### Your objective
Revise the items below so that each instance of "At what coordinates should I click" becomes "Which point should I click", and leave everything else untouched.

### Raw records
—————

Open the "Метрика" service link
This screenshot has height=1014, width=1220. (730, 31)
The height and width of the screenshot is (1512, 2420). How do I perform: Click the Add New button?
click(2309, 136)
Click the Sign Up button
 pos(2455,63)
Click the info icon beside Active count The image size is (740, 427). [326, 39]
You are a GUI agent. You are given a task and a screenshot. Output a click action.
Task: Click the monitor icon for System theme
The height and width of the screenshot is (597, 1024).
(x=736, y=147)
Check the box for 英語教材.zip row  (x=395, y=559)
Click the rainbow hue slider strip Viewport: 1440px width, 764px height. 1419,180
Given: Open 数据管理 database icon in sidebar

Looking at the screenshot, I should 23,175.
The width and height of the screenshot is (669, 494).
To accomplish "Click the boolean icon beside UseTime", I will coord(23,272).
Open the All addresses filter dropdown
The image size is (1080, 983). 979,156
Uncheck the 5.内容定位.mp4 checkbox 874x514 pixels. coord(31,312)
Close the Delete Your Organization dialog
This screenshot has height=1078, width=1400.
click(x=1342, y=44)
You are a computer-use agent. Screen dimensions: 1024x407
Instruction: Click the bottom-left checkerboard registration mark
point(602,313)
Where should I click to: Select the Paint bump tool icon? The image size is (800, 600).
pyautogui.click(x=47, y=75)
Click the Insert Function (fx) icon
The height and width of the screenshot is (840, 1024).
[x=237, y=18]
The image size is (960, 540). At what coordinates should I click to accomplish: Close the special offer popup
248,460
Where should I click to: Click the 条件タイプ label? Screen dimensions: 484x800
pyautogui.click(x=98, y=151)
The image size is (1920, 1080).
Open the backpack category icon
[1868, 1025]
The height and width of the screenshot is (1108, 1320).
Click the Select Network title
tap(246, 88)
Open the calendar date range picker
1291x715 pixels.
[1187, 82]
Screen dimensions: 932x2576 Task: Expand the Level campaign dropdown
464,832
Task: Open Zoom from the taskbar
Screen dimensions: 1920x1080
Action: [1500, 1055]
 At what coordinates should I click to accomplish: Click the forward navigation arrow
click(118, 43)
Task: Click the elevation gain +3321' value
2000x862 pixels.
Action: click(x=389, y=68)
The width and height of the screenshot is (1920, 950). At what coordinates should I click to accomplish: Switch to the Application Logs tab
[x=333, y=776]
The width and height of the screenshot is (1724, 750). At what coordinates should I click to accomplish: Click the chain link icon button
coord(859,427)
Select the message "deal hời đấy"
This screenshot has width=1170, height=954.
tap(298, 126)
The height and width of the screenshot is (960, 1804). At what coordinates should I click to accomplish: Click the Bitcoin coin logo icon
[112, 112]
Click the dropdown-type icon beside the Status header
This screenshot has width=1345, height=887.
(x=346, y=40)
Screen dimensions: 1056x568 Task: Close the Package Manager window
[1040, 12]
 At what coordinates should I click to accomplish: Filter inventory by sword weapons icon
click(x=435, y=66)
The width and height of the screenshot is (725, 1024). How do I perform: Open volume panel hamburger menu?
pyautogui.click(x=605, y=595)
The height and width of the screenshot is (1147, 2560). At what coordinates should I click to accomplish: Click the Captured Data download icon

—————

### Solution to this problem
Open the "Метрика" service link
This screenshot has height=1014, width=1220. (730, 31)
The height and width of the screenshot is (1512, 2420). How do I perform: Click the Add New button?
click(2309, 136)
Click the Sign Up button
 pos(2455,63)
Click the info icon beside Active count The image size is (740, 427). [326, 39]
You are a GUI agent. You are given a task and a screenshot. Output a click action.
Task: Click the monitor icon for System theme
The height and width of the screenshot is (597, 1024).
(x=736, y=147)
Check the box for 英語教材.zip row  (x=395, y=559)
Click the rainbow hue slider strip Viewport: 1440px width, 764px height. 1419,180
Given: Open 数据管理 database icon in sidebar

Looking at the screenshot, I should 23,175.
The width and height of the screenshot is (669, 494).
To accomplish "Click the boolean icon beside UseTime", I will coord(23,272).
Open the All addresses filter dropdown
The image size is (1080, 983). 979,156
Uncheck the 5.内容定位.mp4 checkbox 874x514 pixels. coord(31,312)
Close the Delete Your Organization dialog
This screenshot has height=1078, width=1400.
click(x=1342, y=44)
You are a computer-use agent. Screen dimensions: 1024x407
Instruction: Click the bottom-left checkerboard registration mark
point(602,313)
Where should I click to: Select the Paint bump tool icon? The image size is (800, 600).
pyautogui.click(x=47, y=75)
Click the Insert Function (fx) icon
The height and width of the screenshot is (840, 1024).
[x=237, y=18]
The image size is (960, 540). Which point should I click to accomplish: Close the special offer popup
248,460
Where should I click to: Click the 条件タイプ label? Screen dimensions: 484x800
pyautogui.click(x=98, y=151)
The image size is (1920, 1080).
Open the backpack category icon
[1868, 1025]
The height and width of the screenshot is (1108, 1320).
Click the Select Network title
tap(246, 88)
Open the calendar date range picker
1291x715 pixels.
[1187, 82]
Screen dimensions: 932x2576 Task: Expand the Level campaign dropdown
464,832
Task: Open Zoom from the taskbar
Screen dimensions: 1920x1080
Action: [1500, 1055]
 Which point should I click to accomplish: Click the forward navigation arrow
click(118, 43)
Task: Click the elevation gain +3321' value
2000x862 pixels.
Action: click(x=389, y=68)
The width and height of the screenshot is (1920, 950). Which point should I click to accomplish: Switch to the Application Logs tab
[x=333, y=776]
The width and height of the screenshot is (1724, 750). Which point should I click to accomplish: Click the chain link icon button
coord(859,427)
Select the message "deal hời đấy"
This screenshot has width=1170, height=954.
tap(298, 126)
The height and width of the screenshot is (960, 1804). Which point should I click to accomplish: Click the Bitcoin coin logo icon
[112, 112]
Click the dropdown-type icon beside the Status header
This screenshot has width=1345, height=887.
(x=346, y=40)
Screen dimensions: 1056x568 Task: Close the Package Manager window
[1040, 12]
 Which point should I click to accomplish: Filter inventory by sword weapons icon
click(x=435, y=66)
The width and height of the screenshot is (725, 1024). How do I perform: Open volume panel hamburger menu?
pyautogui.click(x=605, y=595)
The height and width of the screenshot is (1147, 2560). Which point should I click to accomplish: Click the Captured Data download icon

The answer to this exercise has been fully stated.